Your instructions:
Under this line are records; the part from the line containing "Switch to the Insights tab" through the line containing "Viewport: 1499px width, 1188px height." should be repeated exactly. Please exclude pictures.

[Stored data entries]
★ ★ ★ ★ ★ ★ ★
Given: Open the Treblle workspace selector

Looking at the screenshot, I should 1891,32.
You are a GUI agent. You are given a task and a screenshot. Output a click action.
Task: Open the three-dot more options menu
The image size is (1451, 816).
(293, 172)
★ ★ ★ ★ ★ ★ ★
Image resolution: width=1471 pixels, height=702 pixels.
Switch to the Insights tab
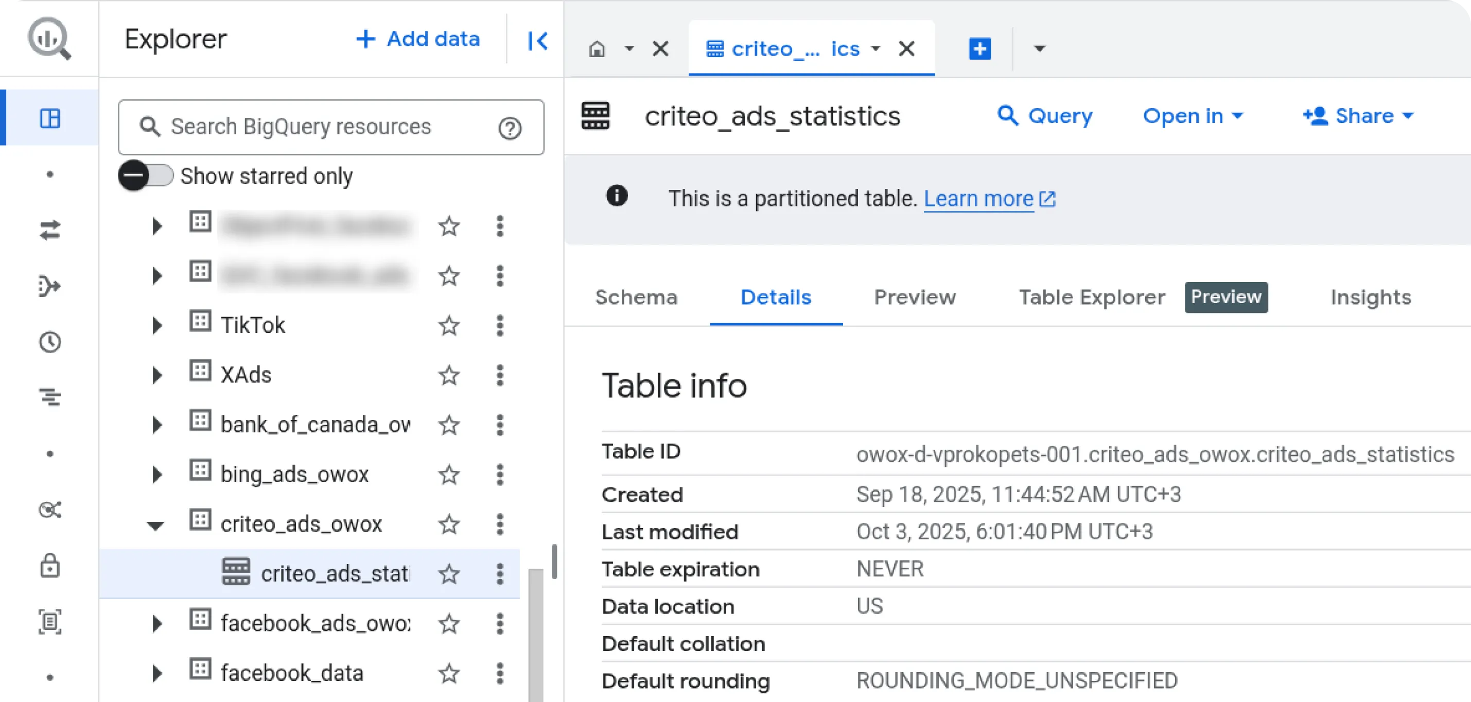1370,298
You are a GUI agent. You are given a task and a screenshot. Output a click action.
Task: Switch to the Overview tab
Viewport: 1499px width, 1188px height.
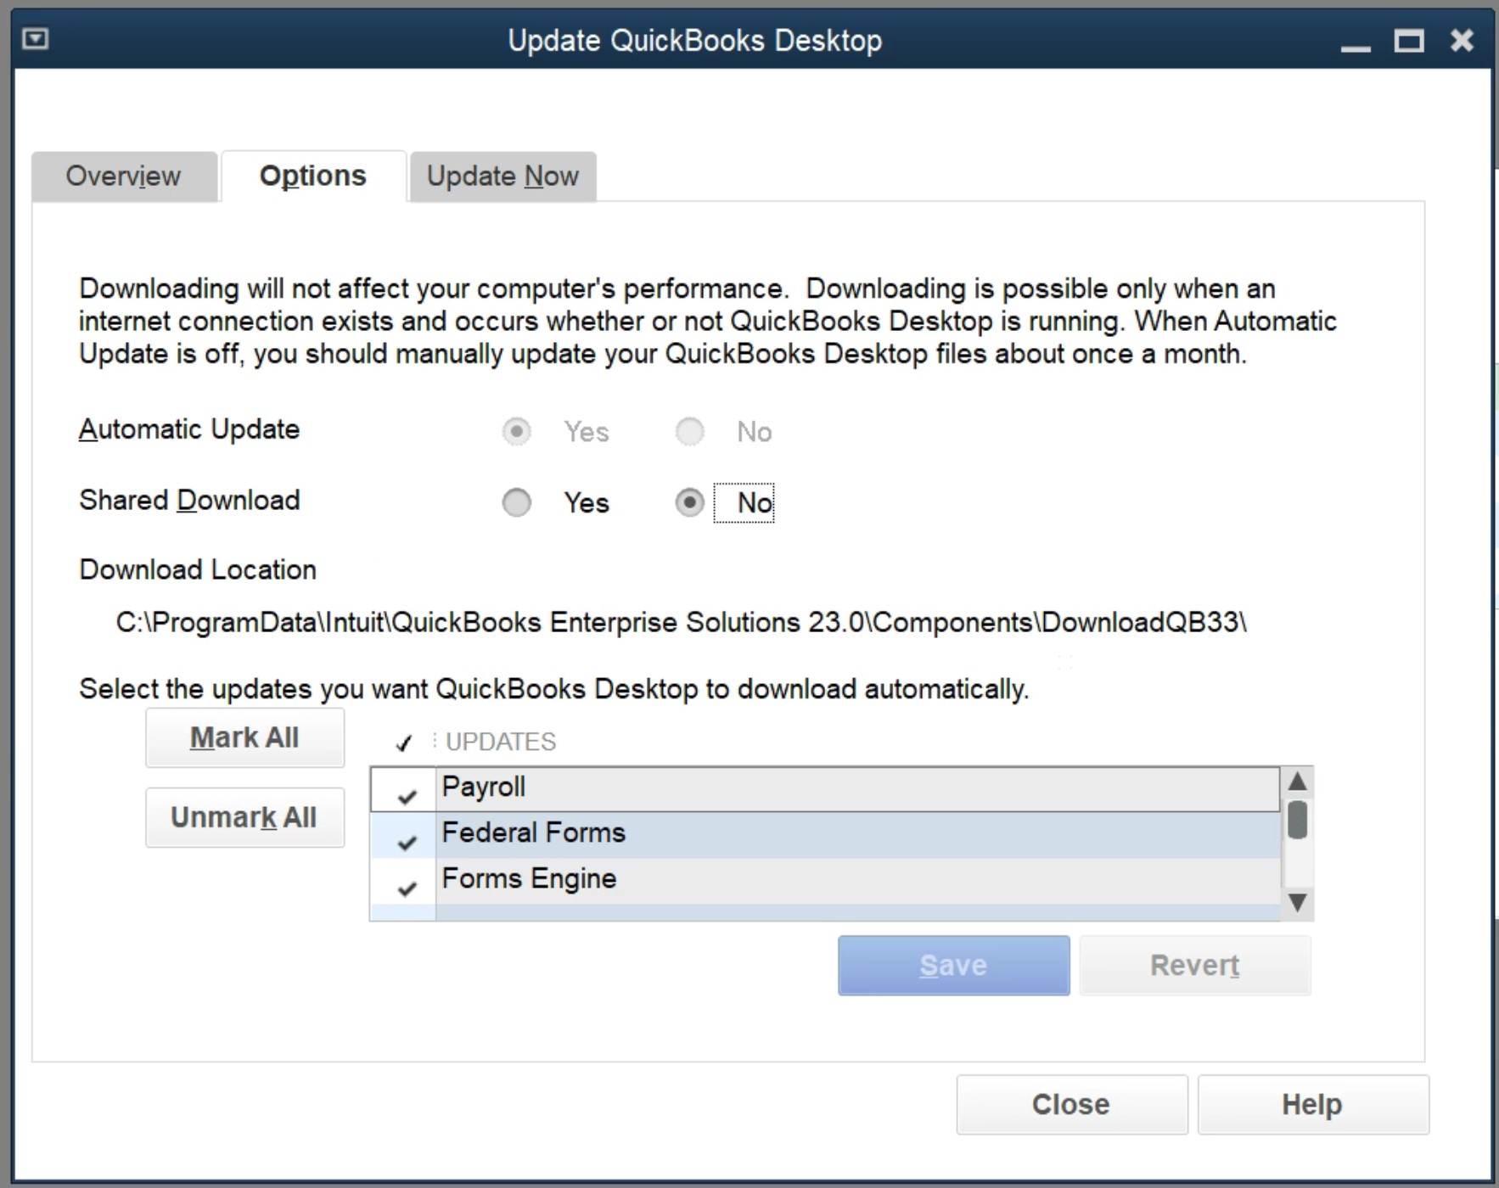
★ ★ ★ ★ ★ ★ ★
Solution:
Switch to the Insights tab
1370,298
You are a GUI agent. You are given a task and a screenshot. Output a click action.
Task: Switch to the Overview tab
Viewport: 1499px width, 1188px height.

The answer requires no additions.